Payroll tax deposits – don’t think that you can float these. If you do still intend to do your own payroll (which we don’t recommend) never, ever wait to make the tax deposit. Every time you make a payroll, make the deposit, immediately, and you’ll never have to know what the deposit rules are. That’s really the standard of care. The other thing is, if you have an outside service, you need to automate the handoff of the payroll entry. This is the problem a lot of people have – they just process the payroll and think they’re done. But with payroll, you have a big net number for the payroll itself, and a big net number for the payroll taxes, and those go to a lot of different accounts in your accounting system.

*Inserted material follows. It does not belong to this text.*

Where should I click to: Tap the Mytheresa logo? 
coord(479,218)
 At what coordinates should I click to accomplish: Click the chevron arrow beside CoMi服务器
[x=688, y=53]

The payroll taxes are some withholding, some pure tax, and the net pay is not truly gross pay, so it’s a non-analytical number – therefore you’ve got to record it correctly. Playing into our big concept of labor efficiency measurement, you’ve got to record gross pay correctly, and you’ve got to report it timely.
The result of following these processes is a marvelously uncomplicated month-end close. Say the month ends on a Wednesday, and you’ve kept everything live – on Thursday you can hit ‘print.’ We’ll talk a little bit in later blogs about how to improve your reporting, but first you have to get down this essential process of acquiring live data. Remember, it’s more important to have adequate information timely, than perfect information late. When people are taking a long time to get perfect information, you open yourself up to the possibility of fraud, where someone’s really cooking the books to tell you what you want to hear, until they can’t keep up the illusion any longer and the whole thing shatters.
Following these processes has been a real gamechanger for us, and for a lot of our clients. We know it works, because we’ve seen it work all over the country across a wide spectrum of businesses. Sometimes all it takes is you making a decision to remove a barrier that you’ve unintentionally put in the process, that’s causing a delay. Get all the gears turning right, and you will have a machine that reads you the heartbeat of your business, every single day.
Keep the numbers simple, and I think you’ll see your profits improve.